━━━━━ Supplied data ━━━━━

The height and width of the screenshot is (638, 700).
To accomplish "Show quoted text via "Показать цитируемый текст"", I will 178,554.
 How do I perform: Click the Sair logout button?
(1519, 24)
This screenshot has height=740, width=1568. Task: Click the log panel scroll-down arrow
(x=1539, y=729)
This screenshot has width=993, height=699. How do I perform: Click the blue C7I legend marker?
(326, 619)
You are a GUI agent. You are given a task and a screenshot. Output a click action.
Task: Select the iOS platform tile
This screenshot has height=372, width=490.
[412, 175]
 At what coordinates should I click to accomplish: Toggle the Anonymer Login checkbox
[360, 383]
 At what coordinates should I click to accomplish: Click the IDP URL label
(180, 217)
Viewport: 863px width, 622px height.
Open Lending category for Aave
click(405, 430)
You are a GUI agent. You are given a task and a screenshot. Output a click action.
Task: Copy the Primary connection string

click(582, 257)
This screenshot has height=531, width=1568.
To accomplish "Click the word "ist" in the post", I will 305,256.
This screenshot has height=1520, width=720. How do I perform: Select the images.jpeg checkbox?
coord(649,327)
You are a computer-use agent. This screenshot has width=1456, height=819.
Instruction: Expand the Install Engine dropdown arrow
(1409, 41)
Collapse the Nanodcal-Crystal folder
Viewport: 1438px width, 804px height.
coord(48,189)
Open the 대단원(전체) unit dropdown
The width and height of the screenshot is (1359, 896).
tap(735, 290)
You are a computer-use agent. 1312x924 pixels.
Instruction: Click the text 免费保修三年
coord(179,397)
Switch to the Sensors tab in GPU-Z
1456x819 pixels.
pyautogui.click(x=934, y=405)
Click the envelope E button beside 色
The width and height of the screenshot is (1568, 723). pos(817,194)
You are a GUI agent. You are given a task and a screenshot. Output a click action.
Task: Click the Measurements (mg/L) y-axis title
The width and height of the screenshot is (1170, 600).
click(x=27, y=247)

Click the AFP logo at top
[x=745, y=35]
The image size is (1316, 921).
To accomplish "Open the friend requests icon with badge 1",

━━━━━

■ What you need to do ■
Please format the lines above as a JSON list of strings, one string per line, leaving out the blank lines.

■ Solution for this exercise ■
[
  "The height and width of the screenshot is (638, 700).",
  "To accomplish \"Show quoted text via \"Показать цитируемый текст\"\", I will 178,554.",
  " How do I perform: Click the Sair logout button?",
  "(1519, 24)",
  "This screenshot has height=740, width=1568. Task: Click the log panel scroll-down arrow",
  "(x=1539, y=729)",
  "This screenshot has width=993, height=699. How do I perform: Click the blue C7I legend marker?",
  "(326, 619)",
  "You are a GUI agent. You are given a task and a screenshot. Output a click action.",
  "Task: Select the iOS platform tile",
  "This screenshot has height=372, width=490.",
  "[412, 175]",
  " At what coordinates should I click to accomplish: Toggle the Anonymer Login checkbox",
  "[360, 383]",
  " At what coordinates should I click to accomplish: Click the IDP URL label",
  "(180, 217)",
  "Viewport: 863px width, 622px height.",
  "Open Lending category for Aave",
  "click(405, 430)",
  "You are a GUI agent. You are given a task and a screenshot. Output a click action.",
  "Task: Copy the Primary connection string",
  "click(582, 257)",
  "This screenshot has height=531, width=1568.",
  "To accomplish \"Click the word \"ist\" in the post\", I will 305,256.",
  "This screenshot has height=1520, width=720. How do I perform: Select the images.jpeg checkbox?",
  "coord(649,327)",
  "You are a computer-use agent. This screenshot has width=1456, height=819.",
  "Instruction: Expand the Install Engine dropdown arrow",
  "(1409, 41)",
  "Collapse the Nanodcal-Crystal folder",
  "Viewport: 1438px width, 804px height.",
  "coord(48,189)",
  "Open the 대단원(전체) unit dropdown",
  "The width and height of the screenshot is (1359, 896).",
  "tap(735, 290)",
  "You are a computer-use agent. 1312x924 pixels.",
  "Instruction: Click the text 免费保修三年",
  "coord(179,397)",
  "Switch to the Sensors tab in GPU-Z",
  "1456x819 pixels.",
  "pyautogui.click(x=934, y=405)",
  "Click the envelope E button beside 色",
  "The width and height of the screenshot is (1568, 723). pos(817,194)",
  "You are a GUI agent. You are given a task and a screenshot. Output a click action.",
  "Task: Click the Measurements (mg/L) y-axis title",
  "The width and height of the screenshot is (1170, 600).",
  "click(x=27, y=247)",
  "Click the AFP logo at top",
  "[x=745, y=35]",
  "The image size is (1316, 921).",
  "To accomplish \"Open the friend requests icon with badge 1\","
]